Thinking that you alone can do it all yourself

Initially, it is not uncommon to think that no one can do the job as you can do it. You know everything about your products, and you would be the only one who has the passion for making the business succeed.

But it is not enough, and it can hamper the progress of your business. This is why you need to identify areas to outsource your business activities and have an experienced, knowledgeable consultant or mentor by you side. Such decisions can offer you a much-needed objective perspective on your business and market.

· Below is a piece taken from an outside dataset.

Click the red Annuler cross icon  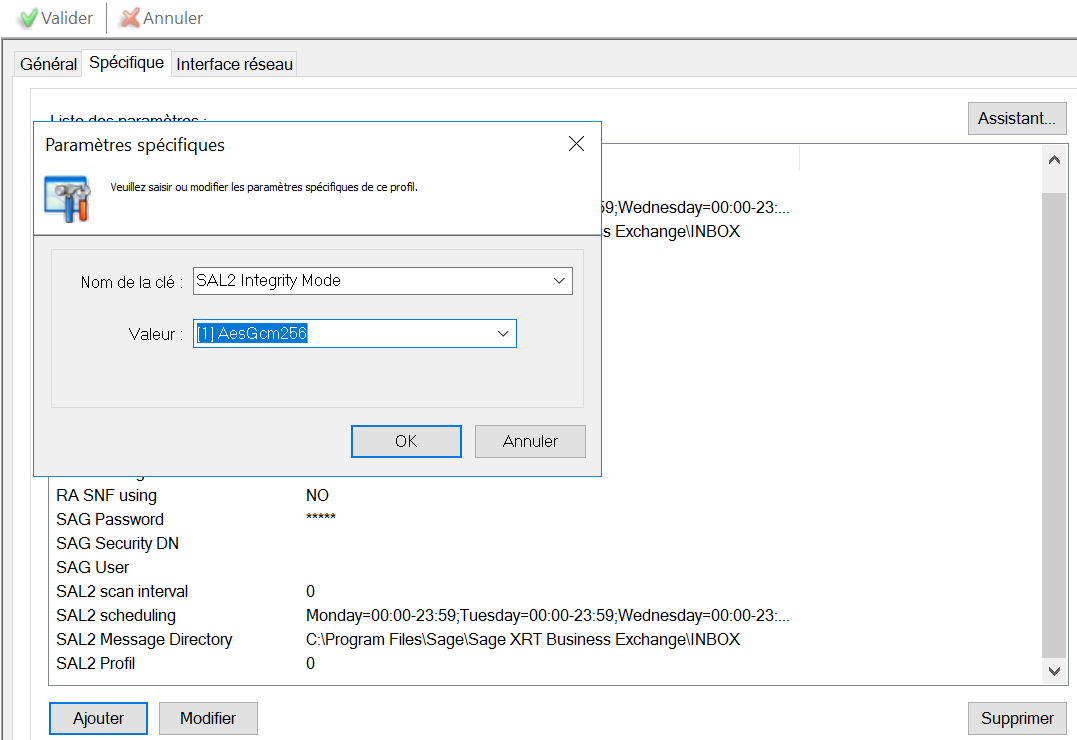(130, 18)
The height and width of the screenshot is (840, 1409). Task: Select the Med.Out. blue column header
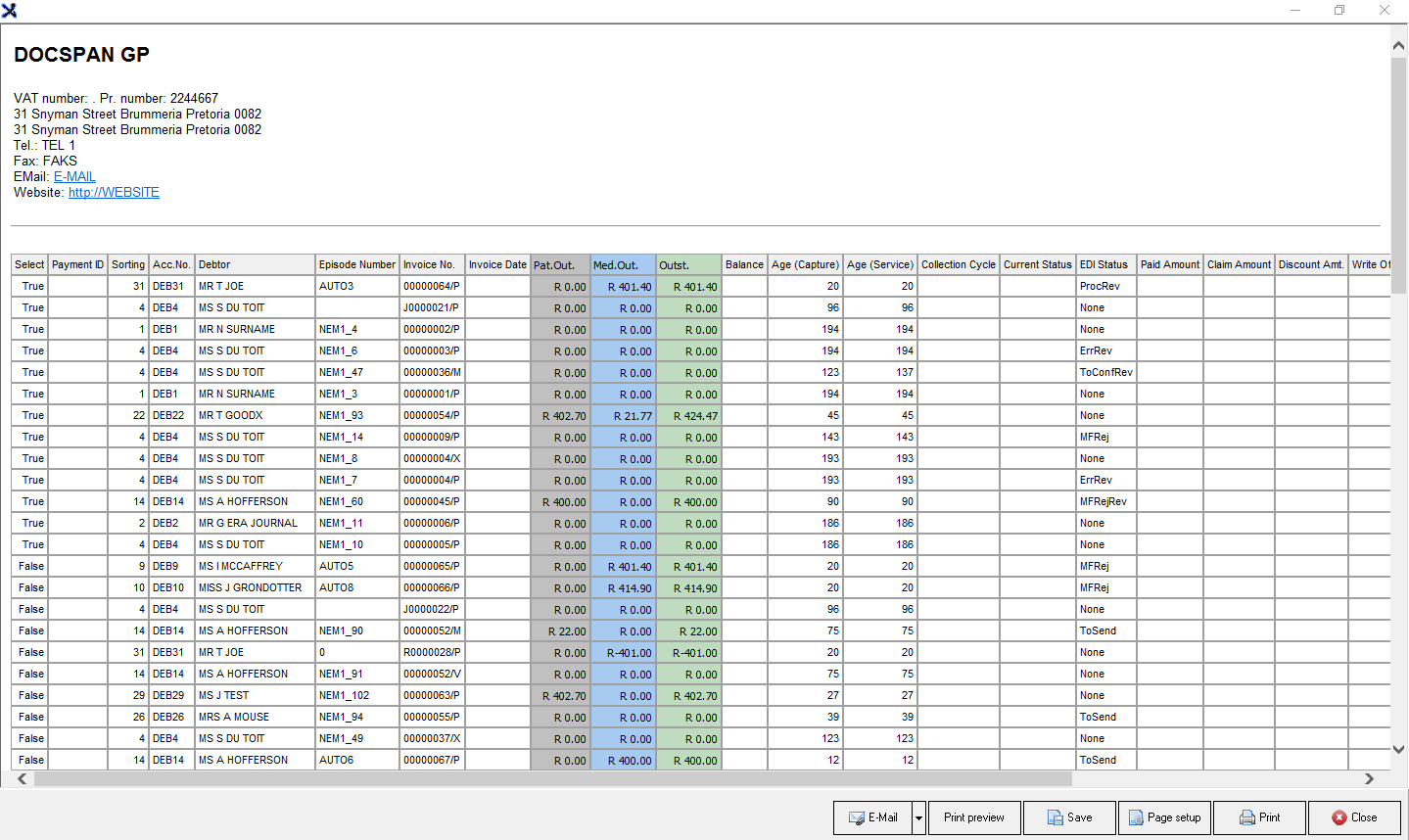tap(623, 265)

Thinking about the marketing

There is a common belief that if you build it, they will come, among the new entrepreneurs. They think that their products are exceptional and revolutionary that they can just depend on free PR and word of mouth.

But in reality, many of the start-ups would require to invest handsomely in marketing. It might include SEO, PR, content marketing, and paid advertising. Take a glance at where your rivals are spending and investing their marketing money, and ask yourself how you can compete and distinguish yourself from them in the market.

Having meagre margins.

Having a reasonable profit margin can be the key to your success. Having a low margin would make your life more challenging, and your customers likely will not be thrilled when you require to raise your prices later on.

Consider your production and operation costs carefully, and decide how much flexibility is there. Can you minimalize these costs in the future if the situation arises? If not, determine the higher profit margin now to accommodate these costs.